Notebook

Hipster Machine Learning Metrics Made Easy¶

Author: Waylon Flinn ( waylonflinn AT crunchmagic.com )
License: WTFPL
Original: https://gist.github.com/waylonflinn/8338948

TL;DR¶

If you've got an ordered list as output and an ordered list for reference you can now use python to easily calculate these sweet rank-based metrics: Kendall's Tau, Mean Reciprocal Rank, Normalized Discounted Cumulative Gain and Expected Reciprocal Rank.

Introduction¶

If you're into Machine Learning, you probably already know that Learning to Rank is the new black. RankEval is a set of python modules that implement some of the metrics that came out of Yahoo's Learning to Rank competition. It was made for use in Machine Translation but works elsewhere, too. Since it's new, it doesn't have much (any) documentation. This fills in the blanks.

Step One, Get it from Github¶

You're pro. This is a softball to get you warmed up.

Check out the repo or download the zip.

Step Two, Setup Python¶

This part let's python know about the library. You should modify rank_eval_dir to point to the place where you downloaded it.

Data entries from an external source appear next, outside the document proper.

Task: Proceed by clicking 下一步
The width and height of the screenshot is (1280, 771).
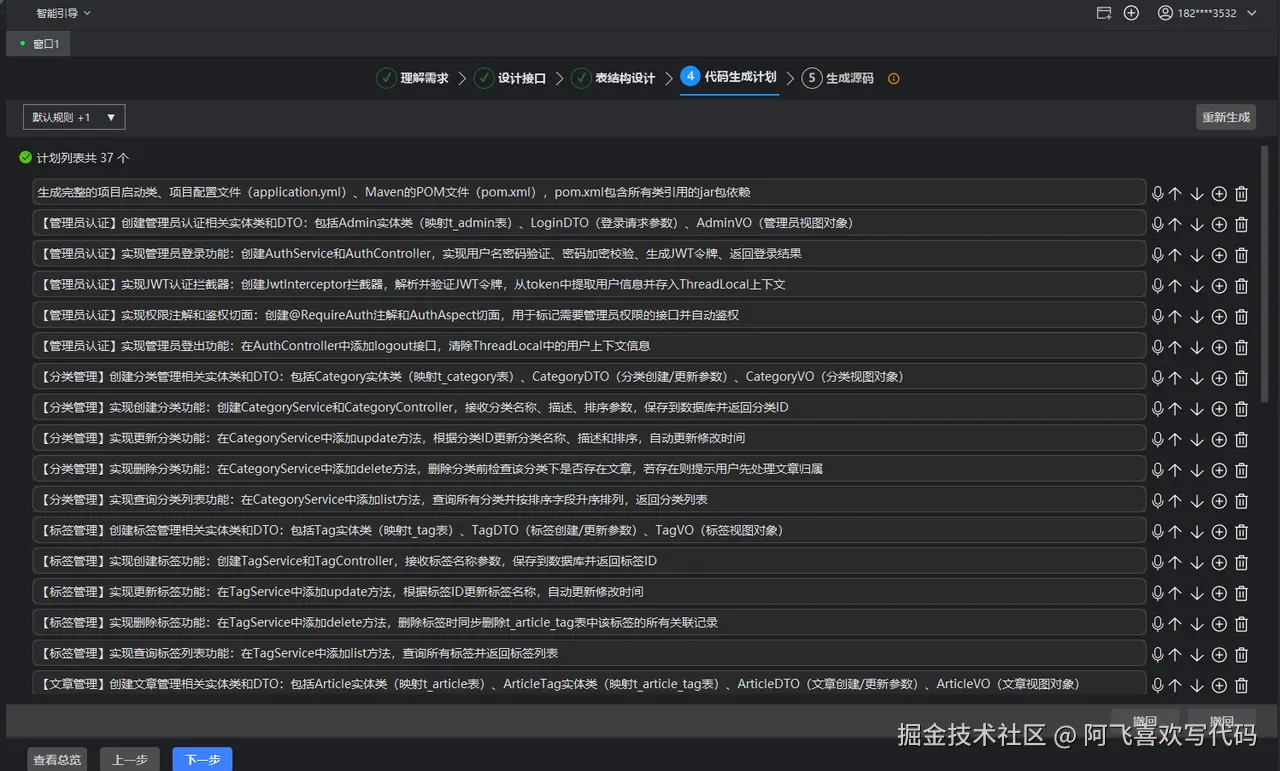Action: click(x=201, y=760)
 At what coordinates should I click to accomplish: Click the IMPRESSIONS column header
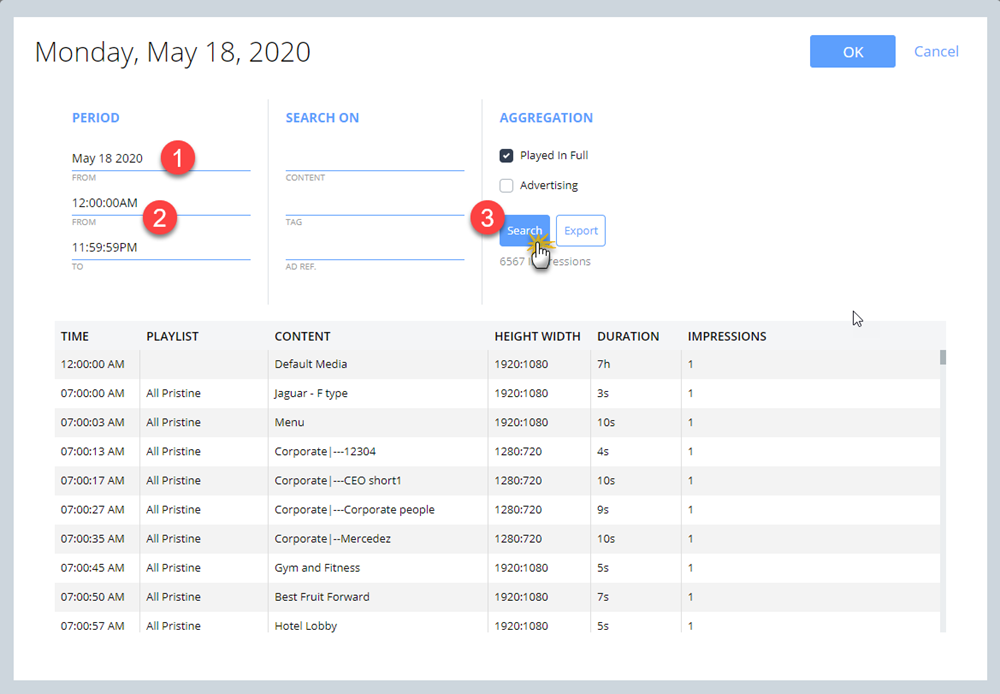click(x=727, y=336)
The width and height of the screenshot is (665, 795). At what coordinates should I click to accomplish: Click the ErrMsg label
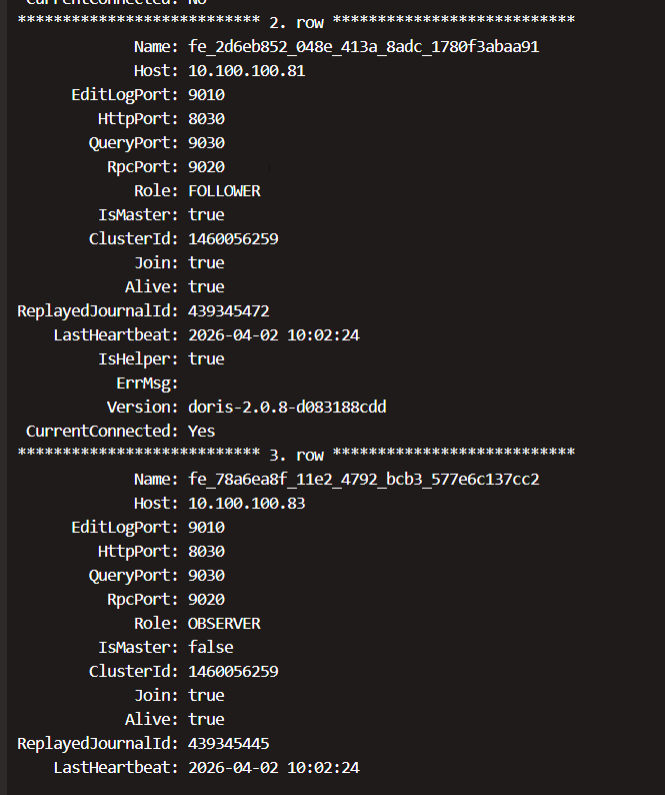(x=148, y=383)
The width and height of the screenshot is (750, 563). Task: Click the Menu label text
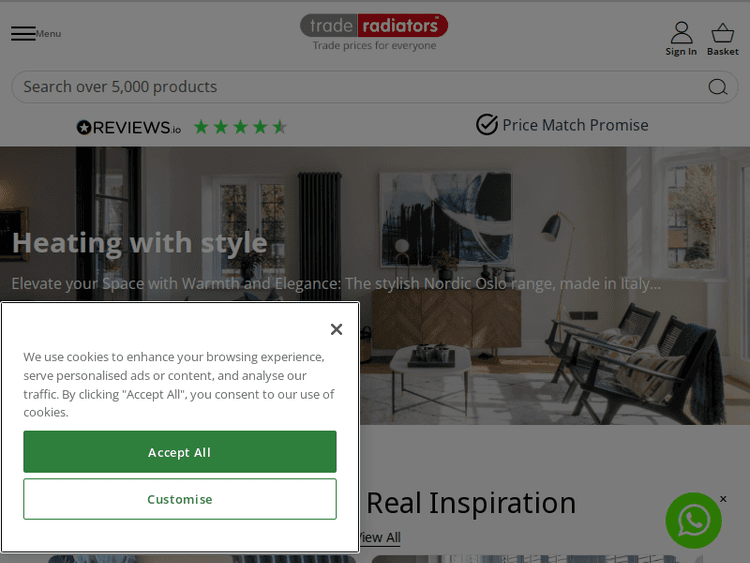pos(48,34)
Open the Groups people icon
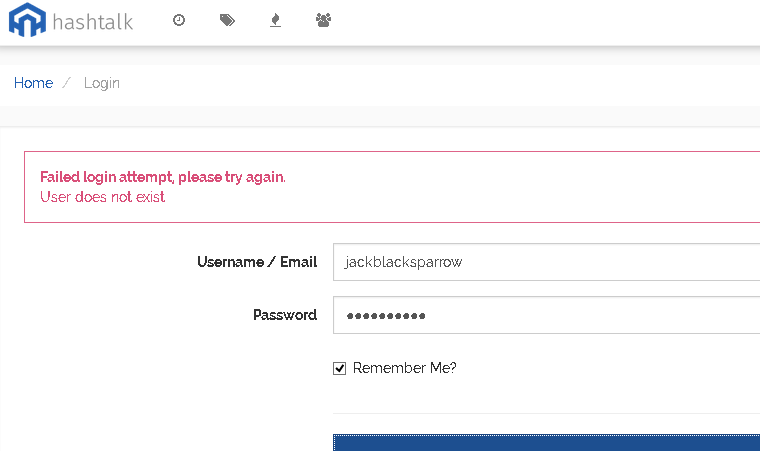The width and height of the screenshot is (760, 451). pos(323,20)
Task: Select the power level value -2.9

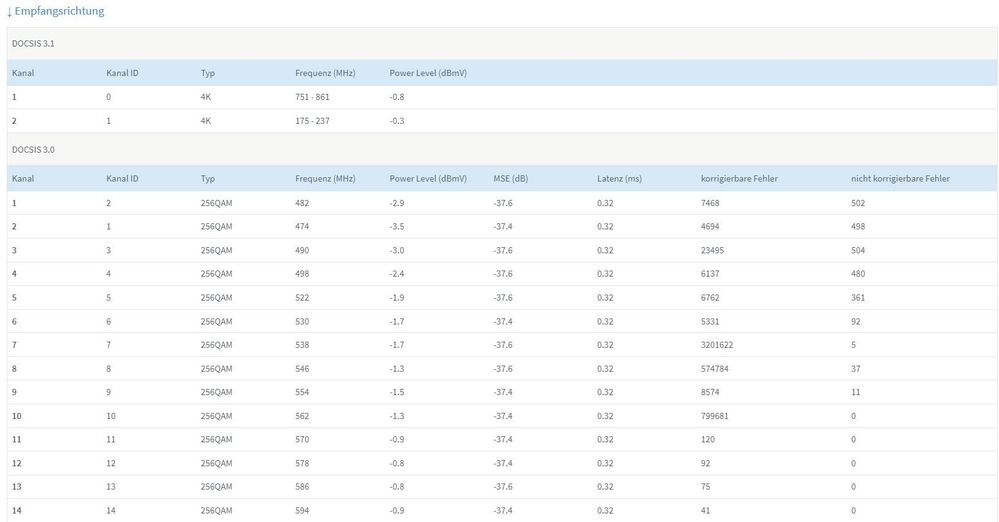Action: [397, 203]
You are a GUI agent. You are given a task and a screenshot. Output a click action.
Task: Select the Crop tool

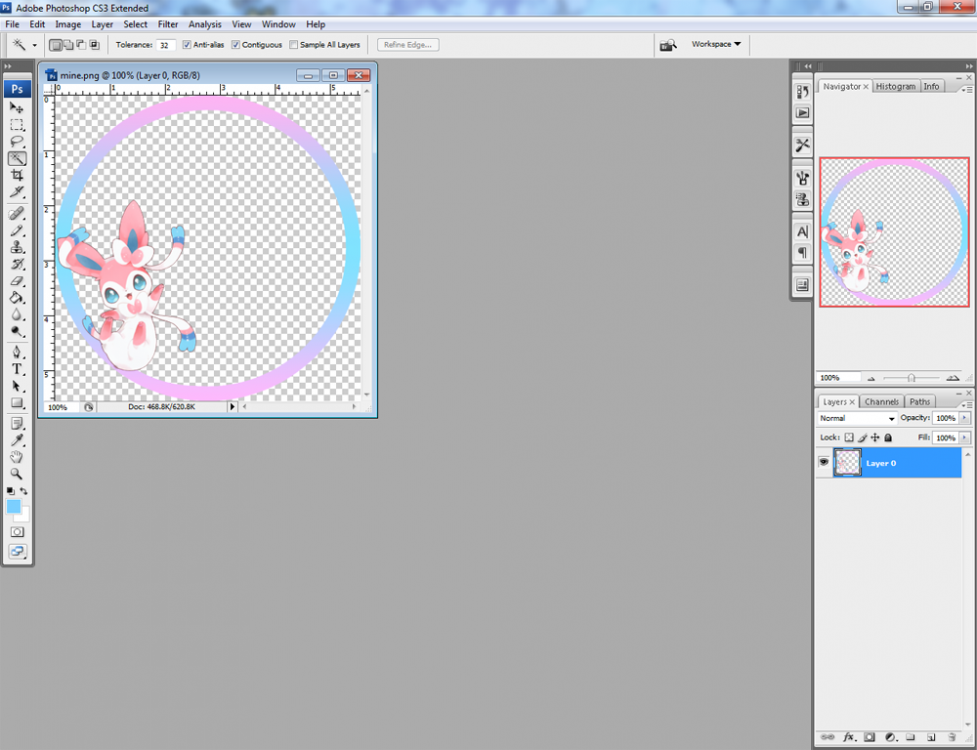coord(17,175)
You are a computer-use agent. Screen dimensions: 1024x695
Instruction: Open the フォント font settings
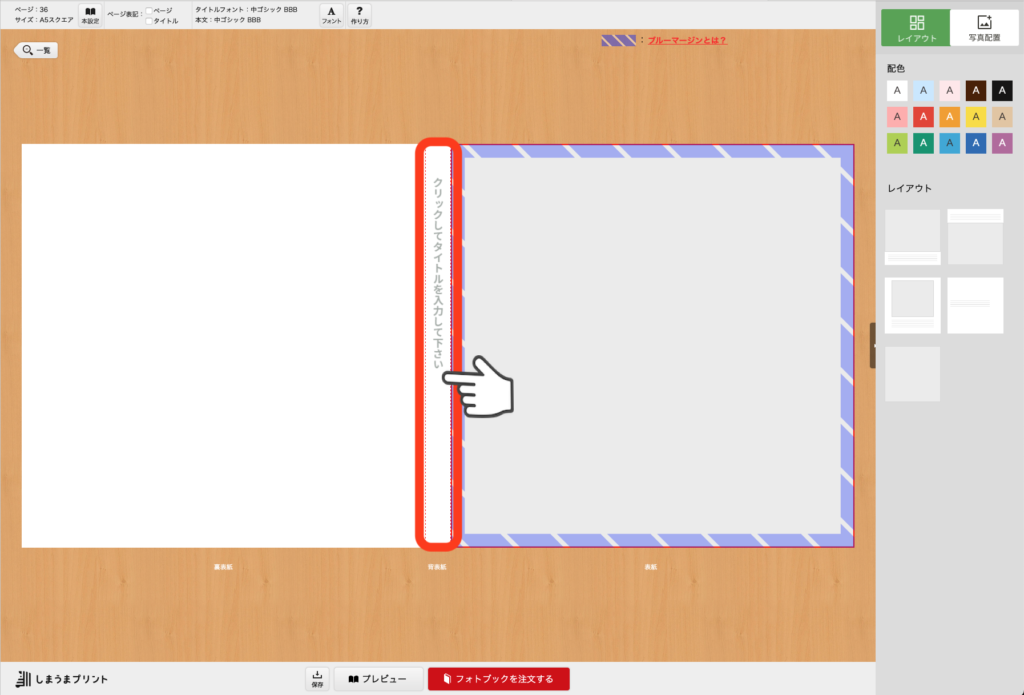tap(331, 15)
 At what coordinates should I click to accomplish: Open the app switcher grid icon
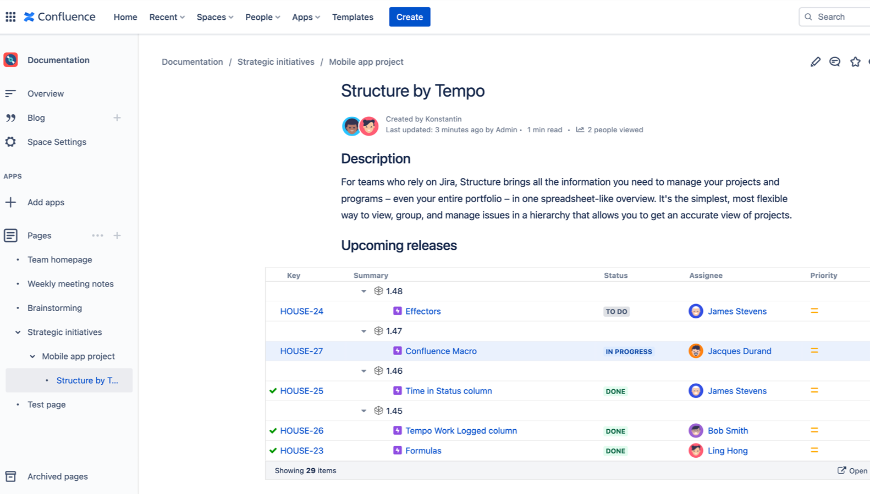point(11,17)
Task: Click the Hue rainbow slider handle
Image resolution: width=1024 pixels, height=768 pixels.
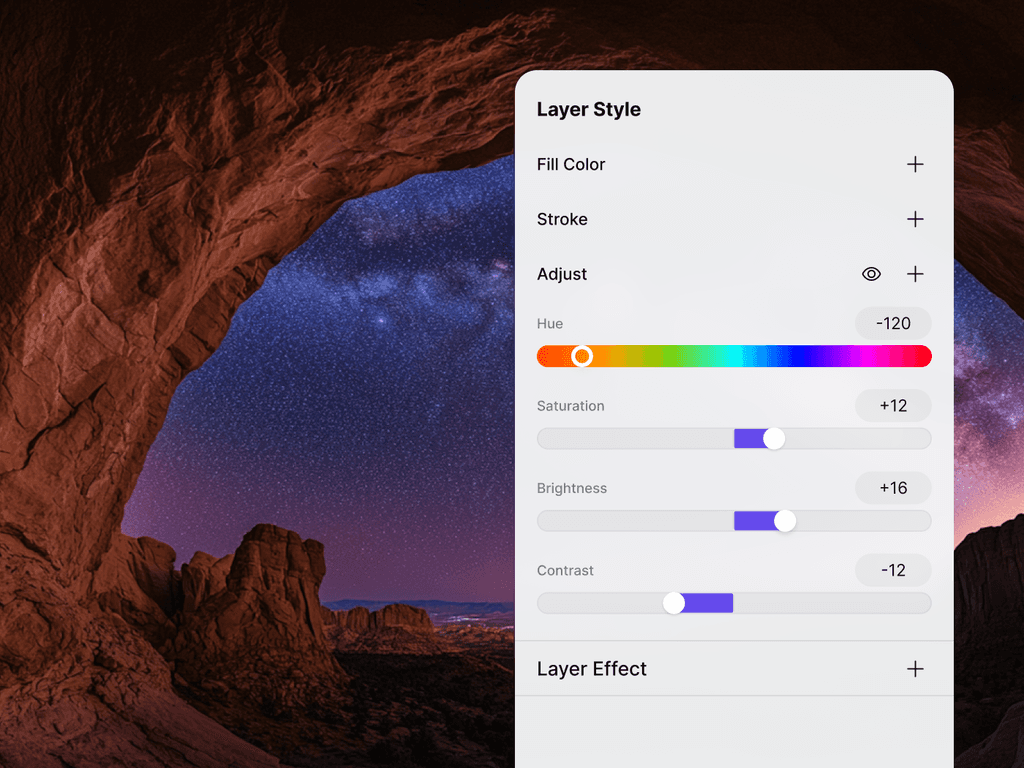Action: coord(583,356)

You can get rid of this by modifying PYTHONPATH

In [1]:

import sys
rank_eval_dir = './rankeval-master/src/'
sys.path.append(rank_eval_dir)

Step Three, Prepare Your Data¶

The biggest part of Data Science (maybe programming in general) is schlepping data. Don't let your maths professors fool you, the first step to getting the pretty graphs is mucking around with the numbers. And so it is here.

Basically, you pass these metrics an ordered list (that's the Rank part). Actually, you need two. The first is a prediction (the output of your model), the second is a reference (probably some simple transformation of the input). The metrics give you back some measure of how good your predicted ranking is.

RankEval comes with a class and some utility functions to help define the Ranking. You'll need to wrap your input in an instance of this to use the metrics. Here's an example of how to use it.

In [2]:

from sentence.ranking import Ranking

reference_list = [1, 2, 3, 4, 5, 6, 7, 8, 9, 10, 11, 12]
predicted_list = [2, 1, 4, 3, 6, 5, 8, 7, 10, 9, 12, 11]

reference_ranking = Ranking(reference_list)
predicted_ranking = Ranking(predicted_list)

Step Four, Individual Metric¶

There are two versions of each metric included in the library: an aggregate (set) version and an individual version. Here's how the individual version of Kendall's Tau works. It builds on the previous code block, where you create your Ranking objects.

In [3]:

from evaluation.ranking.segment import kendall_tau

result = kendall_tau(predicted_ranking, reference_ranking)

result.tau

Out[3]:

0.8181818181818182

More individual metrics are available. Import them as reciprocal_rank and ndgc_err from the same module.

Step Five, Set Metrics¶

This is where it gets real. When you adapt this code for your own problems this is probably what you'll start with.

In [4]:

from evaluation.ranking.set import kendall_tau_set

# make a second example prediction
predicted_list_two = [12, 2, 3, 4, 5, 6, 7, 8, 9, 10, 11, 1]
predicted_ranking_two = Ranking(predicted_list_two)

predicted_set = [predicted_ranking, predicted_ranking_two]
reference_set = [reference_ranking, reference_ranking]

result_set = kendall_tau_set(predicted_set, reference_set)

result_set

Out[4]:

{'tau': 0.5909090909090909,
 'tau_all_pairs': 132,
 'tau_avg_seg': 0.59090909090909094,
 'tau_avg_seg_prob': 4.2322067287064823e-27,
 'tau_concordant': 105,
 'tau_discordant': 27,
 'tau_original_ties': 0,
 'tau_predicted_ties': 0,
 'tau_predicted_ties_per': 0.0,
 'tau_prob': 9.1709457975947886e-24,
 'tau_sentence_ties': 0,
 'tau_sentence_ties_per': 0.0,
 'tau_valid_pairs': 132}

More metrics: mrr, avg_ndgc_err

Conclusion¶

This is a pretty simple example, but it should be enough to get you started. In real world applications the elements in your reference set are likely to be unique (instead of duplicates, as in this example) and each entry should line up with it's corresponding prediction in the predicted set.

If your reference does turn out to be some simple transformation of your input, you should probably use some kind of Cross-Validation.

May your beards always be full and your frames thick.